▸ **EXTRAIT DU DOCUMENT**

L’attente aura été longue. Après un disque aussi particulier que ( ) paru il y a trois ans, nous ne savions pas trop de quel côté attendre Sigur Rós, un peu désorientés par le Baba tiki dido EP, seul témoignage discographique du groupe depuis 2002, et guère rassurés par sa signature chez EMI. Les doutes avaient été renforcés cet été, suite à leur prestation mi-figue mi-raisin à l’Olympia. A la veille de repartir sur les routes, les Islandais livrent enfin l’objet de toutes les convoitises, qu’on ose à peine écouter de peur d’être déçu ou bien submergé par le vague à l’âme contagieux qui parcourait leur précédent album.

▸ **EXERCICES À TRAITER**
a: Indiquez si chacune des affirmations suivantes concorde avec l'extrait sur Sigur Rós, en répondant par oui ou par non et en citant les mots décisifs du texte : (i) le Baba tiki dido EP est la seule parution discographique du groupe depuis 2002 ; (ii) la prestation à l'Olympia a dissipé les doutes ; (iii) le groupe a signé chez EMI.
b: Recopiez à l'identique le passage de l'extrait sur Sigur Rós depuis « L’attente aura été » jusqu'à « leur précédent album. » inclus.

▸ **DONNÉES DU CORPUS**
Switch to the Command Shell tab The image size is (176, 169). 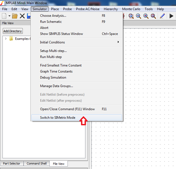37,164
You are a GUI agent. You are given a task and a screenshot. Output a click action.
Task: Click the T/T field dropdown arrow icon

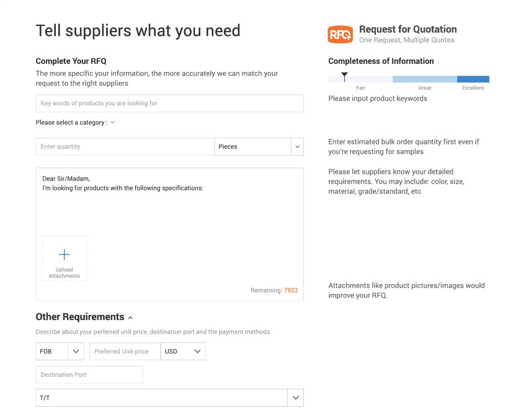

▸ **RÉPONSES PAR EXERCICE**
a:
(i) Oui : « seul témoignage discographique du groupe depuis 2002 ».
(ii) Non : « Les doutes avaient été renforcés cet été, suite à leur prestation mi-figue mi-raisin à l’Olympia ».
(iii) Oui : « sa signature chez EMI ».

b:
L’attente aura été longue. Après un disque aussi particulier que ( ) paru il y a trois ans, nous ne savions pas trop de quel côté attendre Sigur Rós, un peu désorientés par le Baba tiki dido EP, seul témoignage discographique du groupe depuis 2002, et guère rassurés par sa signature chez EMI. Les doutes avaient été renforcés cet été, suite à leur prestation mi-figue mi-raisin à l’Olympia. A la veille de repartir sur les routes, les Islandais livrent enfin l’objet de toutes les convoitises, qu’on ose à peine écouter de peur d’être déçu ou bien submergé par le vague à l’âme contagieux qui parcourait leur précédent album.